El jabalí, un mamífero de gran olfato

El jabalí es un mamífero que se caracteriza por tener un hocico largo y recto, además de una cabeza y tronco grandes en comparación con sus patas cortas y delgadas. Esta especie de cerdo salvaje frecuenta las zonas periurbanas, aunque prefiere los encinares y las zonas forestales con vegetación en las que poder camuflarse.

Conocido científicamente como Sus scrofa, el jabalí es un mamífero artiodáctilo de la familia de los suidos. En concreto, se trata de una especie de cerdo salvaje conocido también como jabalí europeo o euroasiático, que se caracteriza por poseer una cabeza y tronco grandes en comparación con sus patas cortas y delgadas.

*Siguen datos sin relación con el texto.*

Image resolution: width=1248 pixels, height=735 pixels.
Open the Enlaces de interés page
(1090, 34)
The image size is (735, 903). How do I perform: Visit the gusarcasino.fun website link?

Su hocico largo y recto es uno de sus rasgos más característicos del jabalí. Este le dota de un olfato extraordinariamente agudo llegando a utilizar su hocico como una excavadora cuando busca alimento. Por otra parte, el color varía según la especie pero suelen ser de tonalidades marrones y negras. Nos encontramos ante un animal tan ungulado como la vaca o el gamo, pero su comportamiento biológico es más propio de un ratón que de un animal grande. De hecho, como “ratón grande” lo define el experto en ungulados Fernández Llario, porque la media, en el jabalí puro, es de 3,5 rayones por camada.

Dónde vive y cuál es el hábitat del jabalí

El jabalí europeo es un animal nocturno y durante el día se esconde en su madriguera donde puede dormir hasta 12 horas. Frecuenta ya las zonas periurbanas, lo que significa que se le están quedando pequeños los montes y los días.

Las principales áreas por las que se distribuye el jabalí son Asia, Europa y el norte de África, aunque sobresale su adaptabilidad al entorno siempre que disponga del alimento suficiente. Conviene señalar que nos encontramos ante una especie introducida en multitud de países como Argentina, Uruguay o Perú.

Sí prefiere el jabalí europeo aquellos lugares en los que poder camuflarse entre la vegetación y donde prime la existencia de agua, ya sea para beber o revolcarse en el barro. Todas estas características hacen de las zonas forestales y los encinares dos de sus hábitats predilectos.

¿De qué se alimenta y cómo se reproduce?

El estudio del jabalí como especie resulta interesante por su gran crecimiento poblacional gracias a su adaptabilidad a los nuevos territorios, tanto es así, que se llegó a considerar como plaga en algunas regiones, al igual que los ratones. Otra de las causas de este incremento demográfico se atribuye a los cambios socio-económicos que han supuesto el progresivo despoblamiento rural y el incremento de las zonas de bosque y matorral.

Hozando la tierra, busca lombrices, y a oscuras, carroña. Se llega a decir que si el buitre es el carroñero del día, el jabalí lo es de la noche. El jabalí europeo es una especie omnívora, predominando en su alimentación los vegetales y los animales (invertebrados, anfibios y micromamíferos). Por otra parte, cabe destacar que su principal depredador es el lobo.

Respecto al ciclo reproductivo del jabalí, este mamífero tiene la época de celo en otoño y los partos se dan durante el primer trimestre del año. La gestación de este animal sedentario, salvo por las noches cuando recorre distancias considerables, se prolonga durante cuatro meses.

La rápida expansión del jabalí

En los últimos años, el jabalí ha supuesto un grave problema por su rápida expansión. La desaparición de sus predadores, el suave clima y el cambio en los usos del suelo ha dado vía libre a que este mamífero continúe colonizando nuevos territorios. Cada vez, sorprende menos la noticia de que los jabalíes alcanzan las zonas urbanas de las ciudades campando a sus anchas por su calles.

Actualmente, se calcula que en España existan más de un millón de ejemplares de jabalíes con un crecimiento anual entre un 5% y un 15%, Este rápido incremento del número de ejemplares cada año lo convierte en un problema para la salud y la seguridad alimentaria. La triquinosis, la hepatitis E o la fiebre hemorrágica Crimea-Congo son algunas de las infecciones que este mamífero comparte con el ser humano y su proliferación podría agravar la transmisión zoonótica entre ambos.